NEW YORK – While the TRK inhibitor larotrectinib (Bayer's Vitrakvi) is effective among cancer patients with NTRK gene fusions, it is far less effective among patients harboring other alterations in the NTRK gene, a new analysis has found.
In 2018, the US Food and Drug Administration approved larotrectinib to treat adult and pediatric patients with solid tumors marked by an NTRK gene fusion. This was the second tumor-agnostic precision oncology drug approved by the FDA after the 2017 approval of pembrolizumab in patients with advanced solid tumors with microsatellite instability/mismatch repair deficiency, who are out of options.
NTRK gene fusions are rare events in cancer, but they are found across a range of tumor types. Other genetic alterations in the NTRK gene also occur in different cancers, though it's been unclear whether larotrectinib may be effective as a treatment for patients with those changes.
To guide oncologists choosing treatments for patients with NTRK alterations, the University of Texas MD Anderson Cancer Center's David Hong and his colleagues examined larotrectinib's efficacy among both patients with NTRK gene fusions and among patients with non-fusion alterations. But according to results presented by Hong at the American Association for Cancer Research's Virtual Annual Meeting this week, larotrectinib is not as effective among patients with non-fusion genetic alterations in NTRK.
"These data strongly support the clinical importance of testing for NTRK gene fusions in order to identify patients who would benefit from larotrectinib treatment," Hong said. When the FDA approved larotrectinib, it did not simultaneously approve a companion test that could specifically detect NTRK fusions, but there are a number of next-generation sequencing platforms that can gauge these events.
For their analysis, Hong and his colleagues pooled data from three clinical trials of adult and pediatric cancer patients treated with larotrectinib, the NCT02122913, SCOUT, and NAVIGATE trials. NTRK gene status was determined through local molecular testing and two of the studies at first enrolled patients regardless of their fusion status.
Within these cohorts, 159 patients had NTRK fusions, which most commonly affected the NTRK1 or NTRK3 genes. Seventeen different tumor types were represented in this subset, most commonly soft tissue sarcoma, infantile fibrosarcoma, and thyroid cancer.
But 73 patients did not have NTRK gene fusions. Many instead had NTRK point mutations, amplifications, or rearrangements, as well as other alterations. Twenty-five tumo types were represented in this subset, including lung cancer, soft tissue sarcoma, and colon cancer.
Following treatment with larotrectinib, most of the patients in the NTRK fusion group experienced a decrease in tumor size. The objective response rate to larotrectinib in this group was 79 percent, with 16 percent of patients experiencing a complete response and 63 percent experiencing a partial response to larotrectinib, Hong reported. The median duration of response was 35.2 months.
Patients with other genetic alterations, though, didn't fare as well on larotrectinib, as their tumors continued to increase in size. The objective response rate was 1 percent, with no complete responses. Only one patient had a partial response to larotrectinib therapy and that lasted 3.7 months.

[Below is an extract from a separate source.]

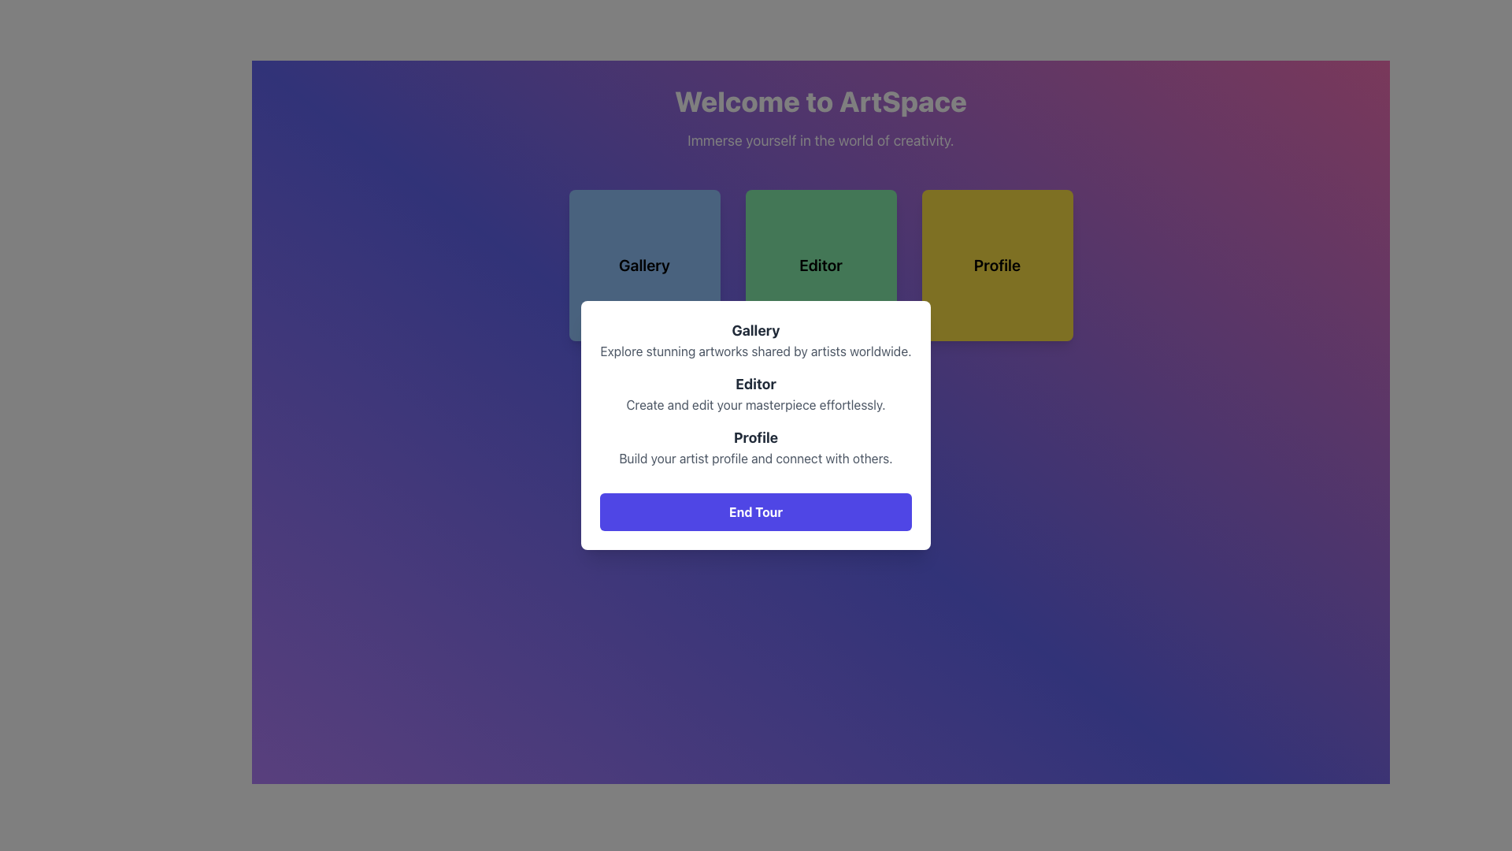  Describe the element at coordinates (756, 447) in the screenshot. I see `the text block with the bold header 'Profile' and the descriptive paragraph 'Build your artist profile and connect with others.'` at that location.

That patient, Hong noted, had an NTRK1 amplification. He added there have been reports in the literature suggesting that patients with NTRK amplifications might benefit from NTRK inhibitor treatment. But none of the other patients with NTRK amplifications in this analysis experienced any tumor shrinkage. This effect would have to be further explored in a clinical trial, he said.
Two patients in the non-fusion group who had stable disease following larotrectinib treatment were found upon closer examination to have NTRK gene fusions.
Survival endpoints varied between the groups, with the fusion group exhibiting a median progression-free survival of 28.3 months and an overall survival of 44.4 months, while the non-fusion group had a median progression-free survival of 1.8 months and a median overall survival of 10.7 months.
This confirms that larotrectinib is effective in treating patients with NTRK fusions. But the data also casts a shadow on the likelihood that the drug has efficacy among patients who have other NTRK gene alterations.
At the meeting, Yale Cancer Center's Patricia Lo Russo said in her discussion that the findings are in line with a recent study published in Cancer. In that study, researchers from the University of California, San Diego, matched patients' genetic alterations to drug treatments to examine progression-free survival. They found a difference in progression-free survival for patients when their drug was matched to their genetic fusion versus other molecular aberrations. That is, it was more important, LoRusso said, to target the gene fusion than other molecular aberrations to influence survival.
She also noted that in this new study some patients with NTRK gene fusions for whom larotrectinib was effective eventually progressed, raising questions about why they do so and whether resistance could be managed through drug combinations or second-generation TRK inhibitors.